* Work instructions: Output each entry exactly; skip nothing.
*** Supplied entries ***
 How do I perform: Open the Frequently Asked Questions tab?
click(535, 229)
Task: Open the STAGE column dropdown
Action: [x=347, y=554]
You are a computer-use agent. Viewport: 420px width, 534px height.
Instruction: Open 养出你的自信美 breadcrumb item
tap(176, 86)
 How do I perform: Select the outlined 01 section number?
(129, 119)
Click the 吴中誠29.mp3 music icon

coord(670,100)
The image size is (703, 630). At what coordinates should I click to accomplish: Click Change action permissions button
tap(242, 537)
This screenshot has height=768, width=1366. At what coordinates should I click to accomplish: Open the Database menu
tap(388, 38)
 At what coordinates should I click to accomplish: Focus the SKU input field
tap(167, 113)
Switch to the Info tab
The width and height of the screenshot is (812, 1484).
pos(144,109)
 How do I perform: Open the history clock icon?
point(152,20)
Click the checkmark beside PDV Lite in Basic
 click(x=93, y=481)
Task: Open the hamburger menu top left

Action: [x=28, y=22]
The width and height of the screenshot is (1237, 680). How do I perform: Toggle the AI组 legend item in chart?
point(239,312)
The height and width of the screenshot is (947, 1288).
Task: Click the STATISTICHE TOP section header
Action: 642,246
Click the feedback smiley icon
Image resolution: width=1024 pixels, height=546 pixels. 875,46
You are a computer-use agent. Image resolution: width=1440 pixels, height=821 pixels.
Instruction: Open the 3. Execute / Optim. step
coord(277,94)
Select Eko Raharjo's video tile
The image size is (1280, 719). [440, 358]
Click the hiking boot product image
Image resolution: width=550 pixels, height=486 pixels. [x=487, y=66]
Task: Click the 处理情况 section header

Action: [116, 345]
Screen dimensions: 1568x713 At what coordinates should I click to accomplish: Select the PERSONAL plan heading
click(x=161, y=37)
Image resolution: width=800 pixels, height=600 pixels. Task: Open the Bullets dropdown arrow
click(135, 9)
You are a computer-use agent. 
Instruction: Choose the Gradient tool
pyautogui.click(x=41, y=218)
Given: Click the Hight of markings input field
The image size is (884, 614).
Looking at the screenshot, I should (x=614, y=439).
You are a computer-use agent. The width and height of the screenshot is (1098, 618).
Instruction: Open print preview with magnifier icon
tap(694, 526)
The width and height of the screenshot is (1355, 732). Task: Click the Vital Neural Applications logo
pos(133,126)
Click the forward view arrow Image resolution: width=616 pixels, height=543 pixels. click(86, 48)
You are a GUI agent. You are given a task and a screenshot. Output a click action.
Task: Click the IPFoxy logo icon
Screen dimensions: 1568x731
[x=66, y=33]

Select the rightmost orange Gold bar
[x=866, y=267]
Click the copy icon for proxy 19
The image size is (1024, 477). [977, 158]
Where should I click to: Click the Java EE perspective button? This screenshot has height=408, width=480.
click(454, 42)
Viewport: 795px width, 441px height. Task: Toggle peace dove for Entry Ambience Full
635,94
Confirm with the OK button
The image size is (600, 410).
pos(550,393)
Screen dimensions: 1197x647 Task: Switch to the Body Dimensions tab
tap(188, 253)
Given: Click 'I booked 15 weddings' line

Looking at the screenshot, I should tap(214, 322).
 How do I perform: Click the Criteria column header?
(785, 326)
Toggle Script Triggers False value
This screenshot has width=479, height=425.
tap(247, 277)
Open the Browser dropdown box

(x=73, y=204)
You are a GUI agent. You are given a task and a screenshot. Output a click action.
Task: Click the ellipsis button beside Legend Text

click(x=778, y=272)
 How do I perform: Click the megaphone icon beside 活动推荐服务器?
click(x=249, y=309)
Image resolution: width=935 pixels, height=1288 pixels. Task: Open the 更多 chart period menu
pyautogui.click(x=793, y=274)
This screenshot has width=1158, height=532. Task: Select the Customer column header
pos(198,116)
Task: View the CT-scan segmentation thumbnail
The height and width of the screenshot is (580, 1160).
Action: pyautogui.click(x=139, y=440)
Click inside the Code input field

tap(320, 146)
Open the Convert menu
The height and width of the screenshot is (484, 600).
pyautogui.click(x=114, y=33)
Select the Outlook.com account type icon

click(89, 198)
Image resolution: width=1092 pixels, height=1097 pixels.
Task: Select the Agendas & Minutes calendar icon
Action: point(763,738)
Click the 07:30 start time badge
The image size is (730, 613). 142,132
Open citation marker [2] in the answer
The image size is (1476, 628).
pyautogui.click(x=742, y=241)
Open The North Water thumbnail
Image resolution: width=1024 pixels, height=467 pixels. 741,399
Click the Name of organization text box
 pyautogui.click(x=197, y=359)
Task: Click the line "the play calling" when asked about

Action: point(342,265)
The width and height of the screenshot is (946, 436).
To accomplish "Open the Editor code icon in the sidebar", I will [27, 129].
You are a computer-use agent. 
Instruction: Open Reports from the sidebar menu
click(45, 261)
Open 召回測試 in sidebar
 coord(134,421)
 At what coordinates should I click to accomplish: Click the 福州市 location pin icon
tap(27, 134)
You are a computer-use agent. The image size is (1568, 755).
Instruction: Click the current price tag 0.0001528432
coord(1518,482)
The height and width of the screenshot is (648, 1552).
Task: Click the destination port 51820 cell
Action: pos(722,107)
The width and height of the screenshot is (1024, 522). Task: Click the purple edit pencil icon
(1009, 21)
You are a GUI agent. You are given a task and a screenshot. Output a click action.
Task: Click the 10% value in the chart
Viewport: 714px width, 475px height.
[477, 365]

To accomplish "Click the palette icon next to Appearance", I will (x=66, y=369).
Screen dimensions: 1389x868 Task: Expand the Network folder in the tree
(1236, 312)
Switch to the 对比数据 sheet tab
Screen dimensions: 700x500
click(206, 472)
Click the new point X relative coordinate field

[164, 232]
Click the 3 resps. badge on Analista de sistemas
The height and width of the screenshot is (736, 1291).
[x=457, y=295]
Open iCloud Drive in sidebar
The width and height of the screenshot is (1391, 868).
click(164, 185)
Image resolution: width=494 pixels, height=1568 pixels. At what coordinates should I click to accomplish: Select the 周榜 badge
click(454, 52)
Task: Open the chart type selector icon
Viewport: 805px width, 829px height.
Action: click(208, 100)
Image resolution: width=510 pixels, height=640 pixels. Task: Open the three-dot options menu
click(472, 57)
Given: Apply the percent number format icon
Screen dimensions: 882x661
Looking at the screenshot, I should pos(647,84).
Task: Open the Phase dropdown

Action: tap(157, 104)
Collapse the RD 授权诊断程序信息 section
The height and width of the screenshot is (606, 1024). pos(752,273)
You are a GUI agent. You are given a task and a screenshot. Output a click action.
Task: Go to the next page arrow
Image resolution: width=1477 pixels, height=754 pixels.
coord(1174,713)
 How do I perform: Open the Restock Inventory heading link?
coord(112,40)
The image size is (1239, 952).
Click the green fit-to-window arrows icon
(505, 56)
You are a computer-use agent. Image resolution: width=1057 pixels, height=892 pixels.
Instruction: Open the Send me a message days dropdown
***
* Result of the task:
 How do I perform: Open the Frequently Asked Questions tab?
click(535, 229)
Task: Open the STAGE column dropdown
Action: [x=347, y=554]
You are a computer-use agent. Viewport: 420px width, 534px height.
Instruction: Open 养出你的自信美 breadcrumb item
tap(176, 86)
 How do I perform: Select the outlined 01 section number?
(129, 119)
Click the 吴中誠29.mp3 music icon

coord(670,100)
The image size is (703, 630). At what coordinates should I click to accomplish: Click Change action permissions button
tap(242, 537)
This screenshot has height=768, width=1366. At what coordinates should I click to accomplish: Open the Database menu
tap(388, 38)
 At what coordinates should I click to accomplish: Focus the SKU input field
tap(167, 113)
Switch to the Info tab
The width and height of the screenshot is (812, 1484).
pos(144,109)
 How do I perform: Open the history clock icon?
point(152,20)
Click the checkmark beside PDV Lite in Basic
 click(x=93, y=481)
Task: Open the hamburger menu top left

Action: [x=28, y=22]
The width and height of the screenshot is (1237, 680). How do I perform: Toggle the AI组 legend item in chart?
point(239,312)
The height and width of the screenshot is (947, 1288).
Task: Click the STATISTICHE TOP section header
Action: 642,246
Click the feedback smiley icon
Image resolution: width=1024 pixels, height=546 pixels. 875,46
You are a computer-use agent. Image resolution: width=1440 pixels, height=821 pixels.
Instruction: Open the 3. Execute / Optim. step
coord(277,94)
Select Eko Raharjo's video tile
The image size is (1280, 719). [440, 358]
Click the hiking boot product image
Image resolution: width=550 pixels, height=486 pixels. [x=487, y=66]
Task: Click the 处理情况 section header

Action: [116, 345]
Screen dimensions: 1568x713 At what coordinates should I click to accomplish: Select the PERSONAL plan heading
click(x=161, y=37)
Image resolution: width=800 pixels, height=600 pixels. Task: Open the Bullets dropdown arrow
click(135, 9)
You are a computer-use agent. 
Instruction: Choose the Gradient tool
pyautogui.click(x=41, y=218)
Given: Click the Hight of markings input field
The image size is (884, 614).
Looking at the screenshot, I should (x=614, y=439).
You are a computer-use agent. The width and height of the screenshot is (1098, 618).
Instruction: Open print preview with magnifier icon
tap(694, 526)
The width and height of the screenshot is (1355, 732). Task: Click the Vital Neural Applications logo
pos(133,126)
Click the forward view arrow Image resolution: width=616 pixels, height=543 pixels. click(86, 48)
You are a GUI agent. You are given a task and a screenshot. Output a click action.
Task: Click the IPFoxy logo icon
Screen dimensions: 1568x731
[x=66, y=33]

Select the rightmost orange Gold bar
[x=866, y=267]
Click the copy icon for proxy 19
The image size is (1024, 477). [977, 158]
Where should I click to: Click the Java EE perspective button? This screenshot has height=408, width=480.
click(454, 42)
Viewport: 795px width, 441px height. Task: Toggle peace dove for Entry Ambience Full
635,94
Confirm with the OK button
The image size is (600, 410).
pos(550,393)
Screen dimensions: 1197x647 Task: Switch to the Body Dimensions tab
tap(188, 253)
Given: Click 'I booked 15 weddings' line

Looking at the screenshot, I should tap(214, 322).
 How do I perform: Click the Criteria column header?
(785, 326)
Toggle Script Triggers False value
This screenshot has width=479, height=425.
tap(247, 277)
Open the Browser dropdown box

(x=73, y=204)
You are a GUI agent. You are given a task and a screenshot. Output a click action.
Task: Click the ellipsis button beside Legend Text

click(x=778, y=272)
 How do I perform: Click the megaphone icon beside 活动推荐服务器?
click(x=249, y=309)
Image resolution: width=935 pixels, height=1288 pixels. Task: Open the 更多 chart period menu
pyautogui.click(x=793, y=274)
This screenshot has width=1158, height=532. Task: Select the Customer column header
pos(198,116)
Task: View the CT-scan segmentation thumbnail
The height and width of the screenshot is (580, 1160).
Action: pyautogui.click(x=139, y=440)
Click inside the Code input field

tap(320, 146)
Open the Convert menu
The height and width of the screenshot is (484, 600).
pyautogui.click(x=114, y=33)
Select the Outlook.com account type icon

click(89, 198)
Image resolution: width=1092 pixels, height=1097 pixels.
Task: Select the Agendas & Minutes calendar icon
Action: point(763,738)
Click the 07:30 start time badge
The image size is (730, 613). 142,132
Open citation marker [2] in the answer
The image size is (1476, 628).
pyautogui.click(x=742, y=241)
Open The North Water thumbnail
Image resolution: width=1024 pixels, height=467 pixels. 741,399
Click the Name of organization text box
 pyautogui.click(x=197, y=359)
Task: Click the line "the play calling" when asked about

Action: point(342,265)
The width and height of the screenshot is (946, 436).
To accomplish "Open the Editor code icon in the sidebar", I will [27, 129].
You are a computer-use agent. 
Instruction: Open Reports from the sidebar menu
click(45, 261)
Open 召回測試 in sidebar
 coord(134,421)
 At what coordinates should I click to accomplish: Click the 福州市 location pin icon
tap(27, 134)
You are a computer-use agent. The image size is (1568, 755).
Instruction: Click the current price tag 0.0001528432
coord(1518,482)
The height and width of the screenshot is (648, 1552).
Task: Click the destination port 51820 cell
Action: pos(722,107)
The width and height of the screenshot is (1024, 522). Task: Click the purple edit pencil icon
(1009, 21)
You are a GUI agent. You are given a task and a screenshot. Output a click action.
Task: Click the 10% value in the chart
Viewport: 714px width, 475px height.
[477, 365]

To accomplish "Click the palette icon next to Appearance", I will (x=66, y=369).
Screen dimensions: 1389x868 Task: Expand the Network folder in the tree
(1236, 312)
Switch to the 对比数据 sheet tab
Screen dimensions: 700x500
click(206, 472)
Click the new point X relative coordinate field

[164, 232]
Click the 3 resps. badge on Analista de sistemas
The height and width of the screenshot is (736, 1291).
[x=457, y=295]
Open iCloud Drive in sidebar
The width and height of the screenshot is (1391, 868).
click(164, 185)
Image resolution: width=494 pixels, height=1568 pixels. At what coordinates should I click to accomplish: Select the 周榜 badge
click(454, 52)
Task: Open the chart type selector icon
Viewport: 805px width, 829px height.
Action: click(208, 100)
Image resolution: width=510 pixels, height=640 pixels. Task: Open the three-dot options menu
click(472, 57)
Given: Apply the percent number format icon
Screen dimensions: 882x661
Looking at the screenshot, I should pos(647,84).
Task: Open the Phase dropdown

Action: tap(157, 104)
Collapse the RD 授权诊断程序信息 section
The height and width of the screenshot is (606, 1024). pos(752,273)
You are a GUI agent. You are given a task and a screenshot. Output a click action.
Task: Go to the next page arrow
Image resolution: width=1477 pixels, height=754 pixels.
coord(1174,713)
 How do I perform: Open the Restock Inventory heading link?
coord(112,40)
The image size is (1239, 952).
Click the green fit-to-window arrows icon
(505, 56)
You are a computer-use agent. Image resolution: width=1057 pixels, height=892 pixels.
Instruction: Open the Send me a message days dropdown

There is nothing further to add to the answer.